Görev tanımı:
Aşağıdaki sağlanan metinde "Ne kadar zordur düşündüklerinde" sözleriyle başlayıp "koymak ne kadar zordur." sözleriyle biten kısmı harfi harfine aktar.

Sağlanan metin:
▬▬▬▬▬▬
Ne kadar zordur düşündüklerinde adaletin yerini saptamak, hakkaniyetin adını koymak.
Kendi değerlerimiz ve kıstaslarımızla düşünürken bunların dışına ve üstüne çıkıp kendi eksimizi ve yanlışımızı saptamak ve bunu ortaya koymak ne kadar zordur.
Herkes bizim üstün özelliklerimizden söz ederken onların görmediği ve bilmediği ‘eksik’ taraflarımız olduğunu hep aklımızda tutmak ve kendi yerimizi belirlemek için kendimize vereceğimiz değeri hassas ölçümde tutmak ne kadar zordur.
▬▬▬▬▬▬
[Çıkarılmış kayıtlar]
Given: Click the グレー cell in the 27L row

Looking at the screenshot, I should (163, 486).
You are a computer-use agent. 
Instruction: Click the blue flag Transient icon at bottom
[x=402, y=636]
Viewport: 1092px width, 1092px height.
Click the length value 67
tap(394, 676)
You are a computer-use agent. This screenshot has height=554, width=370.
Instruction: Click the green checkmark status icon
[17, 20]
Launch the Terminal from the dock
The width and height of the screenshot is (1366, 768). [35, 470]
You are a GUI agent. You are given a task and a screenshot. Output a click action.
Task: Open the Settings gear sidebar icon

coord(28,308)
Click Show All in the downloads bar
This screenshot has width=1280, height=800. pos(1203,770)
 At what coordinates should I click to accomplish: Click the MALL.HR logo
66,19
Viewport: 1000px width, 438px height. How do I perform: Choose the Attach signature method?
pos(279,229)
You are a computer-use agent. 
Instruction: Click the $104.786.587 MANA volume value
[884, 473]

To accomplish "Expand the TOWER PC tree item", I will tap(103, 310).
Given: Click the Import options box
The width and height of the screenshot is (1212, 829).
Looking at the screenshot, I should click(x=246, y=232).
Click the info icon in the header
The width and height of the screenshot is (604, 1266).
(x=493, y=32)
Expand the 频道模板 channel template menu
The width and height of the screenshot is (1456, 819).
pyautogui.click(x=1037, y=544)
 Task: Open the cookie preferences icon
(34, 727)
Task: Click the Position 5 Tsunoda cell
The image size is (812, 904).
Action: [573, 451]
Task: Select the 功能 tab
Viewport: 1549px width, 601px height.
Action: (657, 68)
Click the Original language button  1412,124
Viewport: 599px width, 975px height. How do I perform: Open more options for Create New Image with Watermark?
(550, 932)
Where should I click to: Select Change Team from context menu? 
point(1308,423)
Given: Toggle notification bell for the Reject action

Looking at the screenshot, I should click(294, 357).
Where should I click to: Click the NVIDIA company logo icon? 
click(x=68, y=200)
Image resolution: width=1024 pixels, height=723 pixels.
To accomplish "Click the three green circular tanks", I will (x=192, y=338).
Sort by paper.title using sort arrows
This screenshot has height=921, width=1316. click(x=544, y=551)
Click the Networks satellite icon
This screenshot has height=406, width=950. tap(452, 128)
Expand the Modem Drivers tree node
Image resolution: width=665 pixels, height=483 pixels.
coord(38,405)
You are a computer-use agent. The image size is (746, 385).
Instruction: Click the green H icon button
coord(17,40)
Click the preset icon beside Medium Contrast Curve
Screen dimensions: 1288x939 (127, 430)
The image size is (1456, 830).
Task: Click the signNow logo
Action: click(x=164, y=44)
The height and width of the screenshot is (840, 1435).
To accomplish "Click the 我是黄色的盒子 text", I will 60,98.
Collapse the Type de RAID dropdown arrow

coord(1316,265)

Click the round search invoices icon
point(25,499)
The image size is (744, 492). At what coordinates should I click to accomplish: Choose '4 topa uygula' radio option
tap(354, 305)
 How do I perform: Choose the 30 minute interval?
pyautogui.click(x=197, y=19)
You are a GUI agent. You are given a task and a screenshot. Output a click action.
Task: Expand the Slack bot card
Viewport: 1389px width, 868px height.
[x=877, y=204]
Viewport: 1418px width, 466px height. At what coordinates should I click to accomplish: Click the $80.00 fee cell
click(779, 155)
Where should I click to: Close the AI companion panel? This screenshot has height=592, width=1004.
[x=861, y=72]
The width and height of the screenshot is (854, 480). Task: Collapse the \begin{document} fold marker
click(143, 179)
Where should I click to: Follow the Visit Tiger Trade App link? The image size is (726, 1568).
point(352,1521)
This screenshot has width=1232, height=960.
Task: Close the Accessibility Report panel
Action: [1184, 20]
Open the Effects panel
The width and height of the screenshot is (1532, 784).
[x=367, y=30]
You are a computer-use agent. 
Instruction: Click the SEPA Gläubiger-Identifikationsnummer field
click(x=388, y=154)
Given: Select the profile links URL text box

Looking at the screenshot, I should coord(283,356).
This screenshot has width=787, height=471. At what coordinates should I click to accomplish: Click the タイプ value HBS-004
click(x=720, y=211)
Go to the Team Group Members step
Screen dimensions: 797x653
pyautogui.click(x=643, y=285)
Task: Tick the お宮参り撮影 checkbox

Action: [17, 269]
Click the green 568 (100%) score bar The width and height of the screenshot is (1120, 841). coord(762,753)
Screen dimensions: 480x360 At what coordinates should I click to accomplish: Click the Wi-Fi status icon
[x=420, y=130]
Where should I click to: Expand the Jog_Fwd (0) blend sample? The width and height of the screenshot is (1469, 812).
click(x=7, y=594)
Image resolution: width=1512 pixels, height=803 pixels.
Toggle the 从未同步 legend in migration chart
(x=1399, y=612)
▬▬▬▬▬▬
Yazılı çözüm:
Ne kadar zordur düşündüklerinde adaletin yerini saptamak, hakkaniyetin adını koymak.
Kendi değerlerimiz ve kıstaslarımızla düşünürken bunların dışına ve üstüne çıkıp kendi eksimizi ve yanlışımızı saptamak ve bunu ortaya koymak ne kadar zordur.